# start of Rows

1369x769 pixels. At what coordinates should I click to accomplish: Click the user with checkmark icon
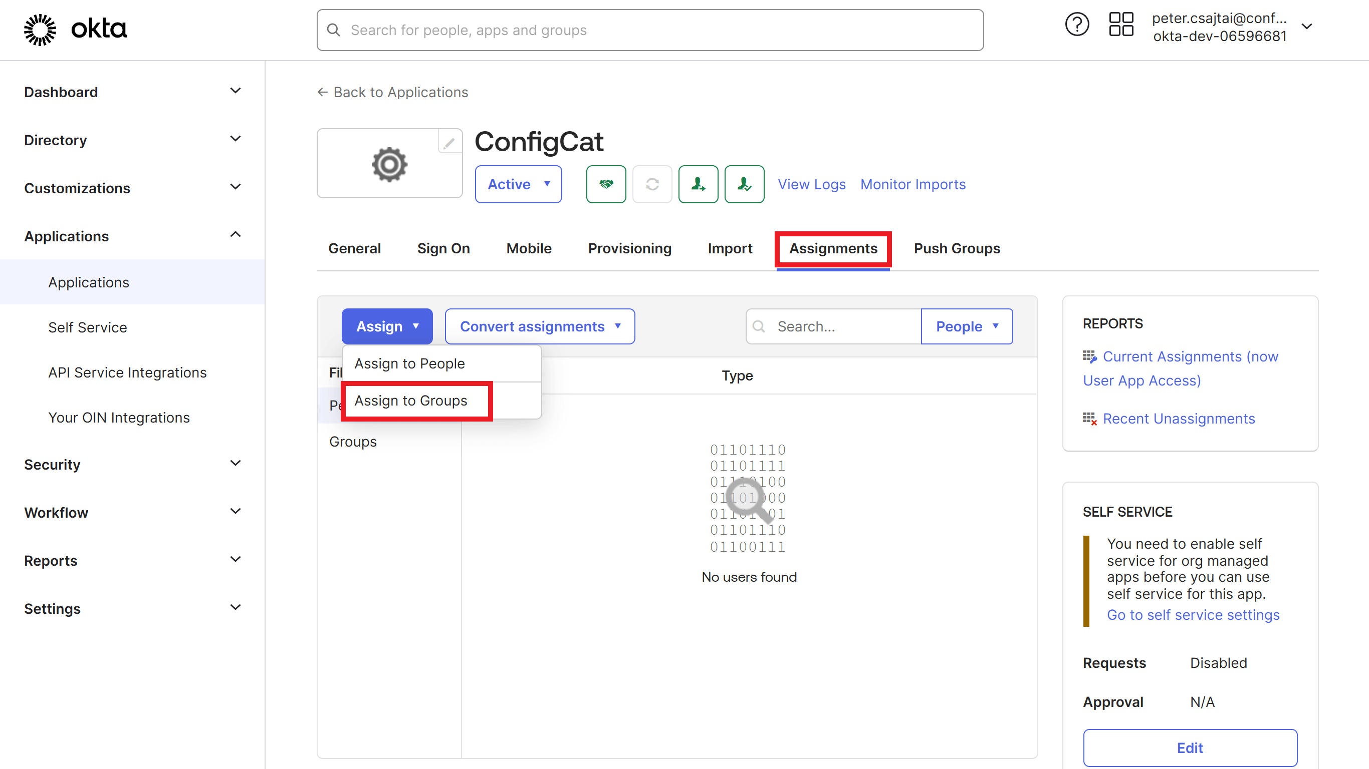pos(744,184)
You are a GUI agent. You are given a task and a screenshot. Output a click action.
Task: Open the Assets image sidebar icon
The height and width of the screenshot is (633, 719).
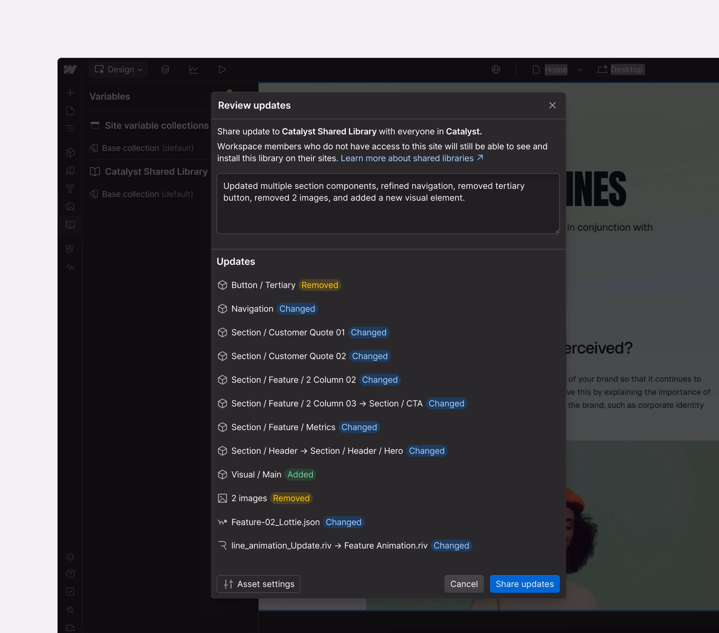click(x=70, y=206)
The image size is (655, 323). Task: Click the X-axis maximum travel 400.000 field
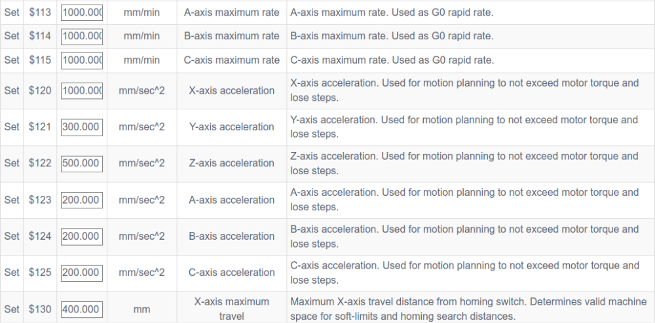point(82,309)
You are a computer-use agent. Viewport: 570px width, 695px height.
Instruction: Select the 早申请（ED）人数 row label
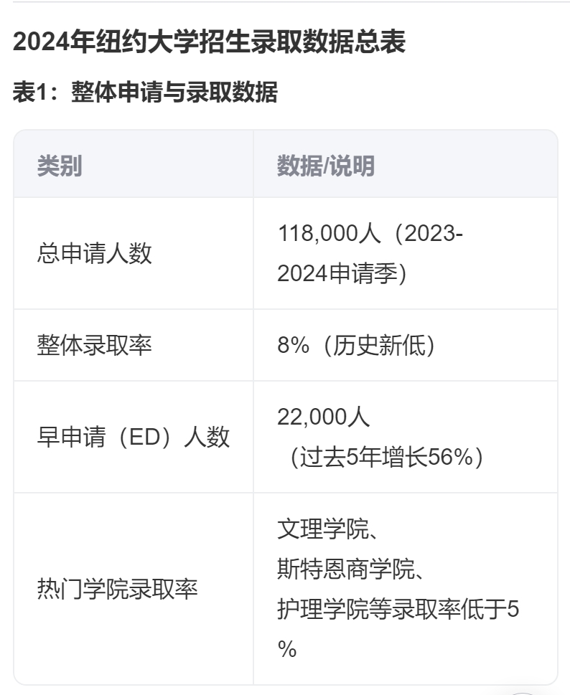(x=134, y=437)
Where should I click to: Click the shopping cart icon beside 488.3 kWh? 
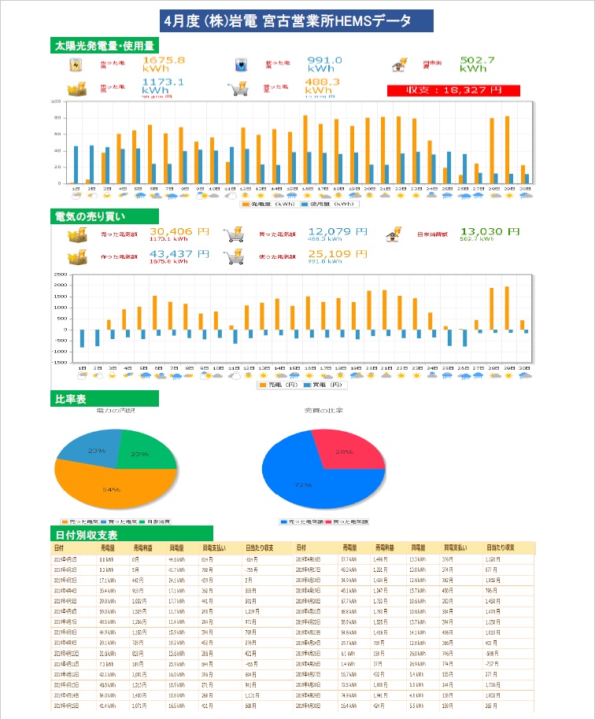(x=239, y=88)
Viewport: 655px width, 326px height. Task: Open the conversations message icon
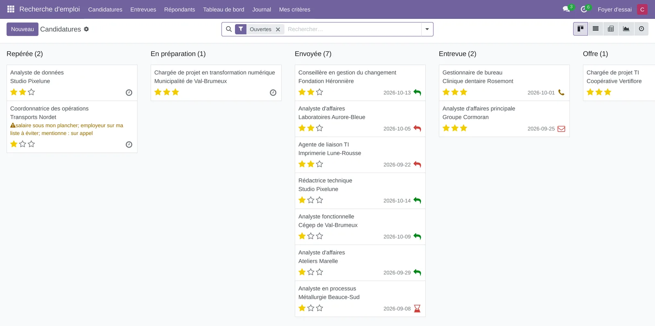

# end of Rows

Problem description. Locate each line in the entries above that contains the string "width", and copy those lines.

Full output.
The height and width of the screenshot is (633, 719).
You are a computer-use agent. Viewport: 570px width, 695px height.
Viewport: 655px width, 326px height. Task: Open the conversations message icon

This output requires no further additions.